コンテンツを投稿してもらうとしても、変なコンテンツばっかり集まったらイヤですよね。

そうですね。著作権侵害違法コンテンツとか、投稿されたくはないですね。

実際、動画サイトにテレビ番組とかがアップロードされていることありますけど、あれってどうなんですか?

アップロードしたユーザーは、著作権侵害をしていることになるでしょうね。

サイトの管理者はどうなるんですか?ユーザーが勝手にやったことだから、責任を負わないってことでいいんですか?

いや、そういう事にはなりません場合によっては、サイトの管理者も責任を負うことがあります。

えー、でもユーザーが勝手にやったことですよ?

それはそうなんですけど、違法なコンテンツサイト管理者が利益を得ている場合もありますからね。

どういうことですか?

違法なコンテンツって、どうしてもアクセスを集めやすいじゃないですか。タダで映画やテレビ番組が観れたりするので。法的には絶対ダメなんですけど。それで、アクセスが集まると、そのサイト管理者も利益を得るでしょう。広告を貼れば広告収入も期待できますから。

確かにそうですね。

だから、サイト管理者が違法コンテンツを削除しないという事態も考えられるんです。そうなってくると、やっぱりサイト管理者は関係ないとはいえないですよね。そういう事案で、実際にサイト管理者の損害賠償責任が認められた裁判例もあります。

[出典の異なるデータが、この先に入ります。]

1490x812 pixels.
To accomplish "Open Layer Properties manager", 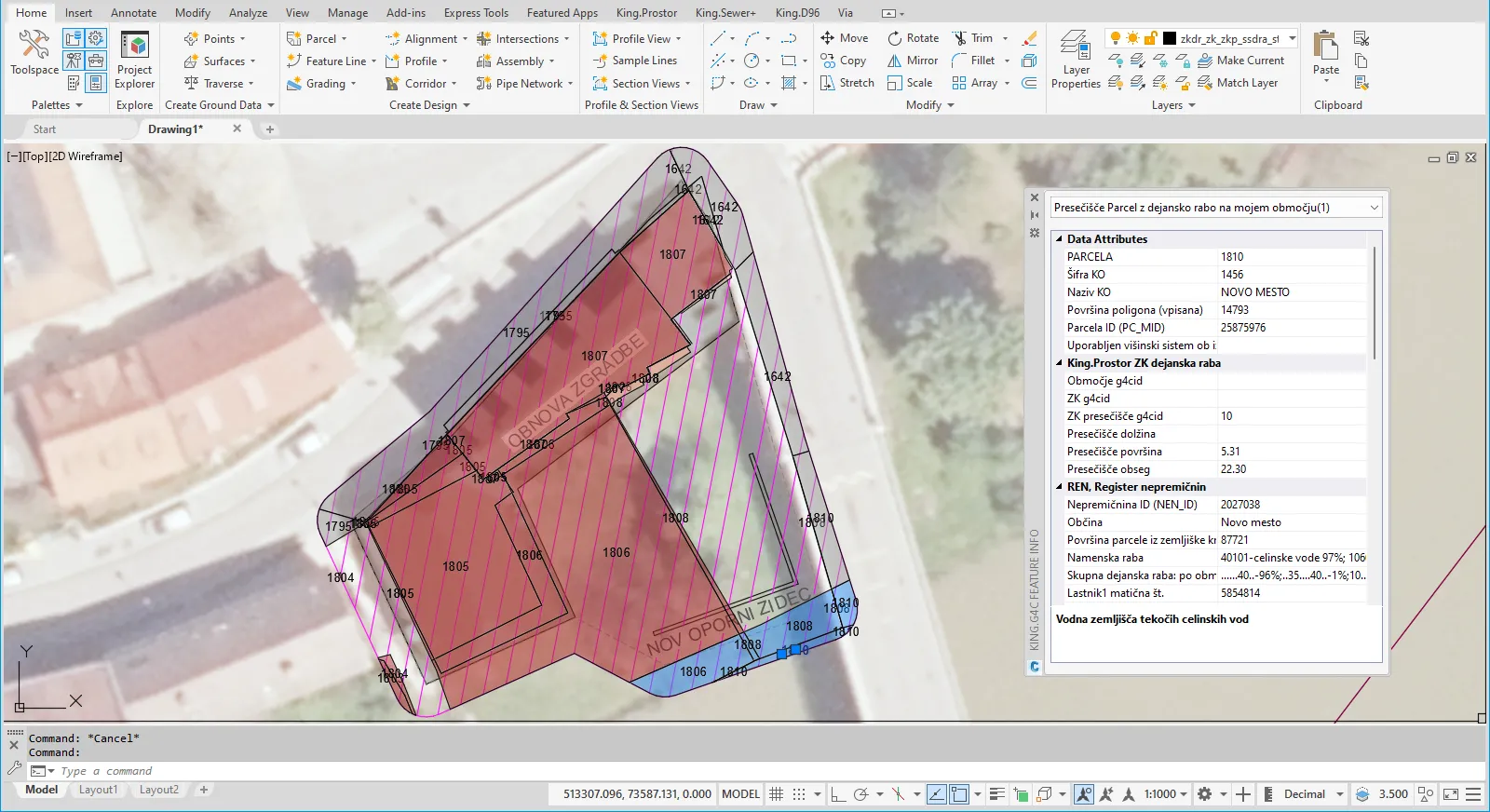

でも、アップロードされたコンテンツを全部チェックするのは難しいですよ。投稿が多くなればなるほど。

なので違法アップロードがされたときに管理者が必ず責任を負う訳ではないんです。そのことは、「プロバイダ責任制限法」という特別な法律で定められています。

そうなんですか。じゃあ、サイト管理者はどうすればいいですか?

それについては結構長くなるので、次の機会に説明しますね。

【解説】

(1) ユーザー投稿型サイト運営の著作権リスク

ユーザー投稿型サイトを運営する際、最も気を付けるべきリスクの一つが、ユーザーから違法コンテンツ(著作権侵害のコンテンツなど)をアップロードされることでしょう。これにより、サイト管理者に法的責任が発生する場合があります。基本的に、違法なコンテンツがアップロードされたとき、責任を負う者実際にアップロードしたユーザーです。しかしながら、場合によってはサイト管理者著作権侵害を行っていると判断されることがあります。

 

(2) 「間接侵害」という考え方

自分自身が著作権侵害の行為を直接行っていなくても間接的にその行為に関わることによって、自身も著作権侵害の行為を行っていると評価されることがあります。著作権の「間接侵害」といわれる問題です。どのような場合に、自分も著作権侵害の行為を行っているとされる(「間接侵害」とされる)かは、様々な事情によって判断されます。その方法については議論されているところですが、次の事情が重視されていることは間違いありません。

① 著作権侵害の行為を管理していること
② 著作権侵害の行為により利益を得ていること

これは、著作権の世界では有名な「カラオケ法理」と呼ばれるものです。過去にはこの2つが決定的なものと考えられていたようですが、現在ではこれ以外の事情も考えて判断するのが一般的です。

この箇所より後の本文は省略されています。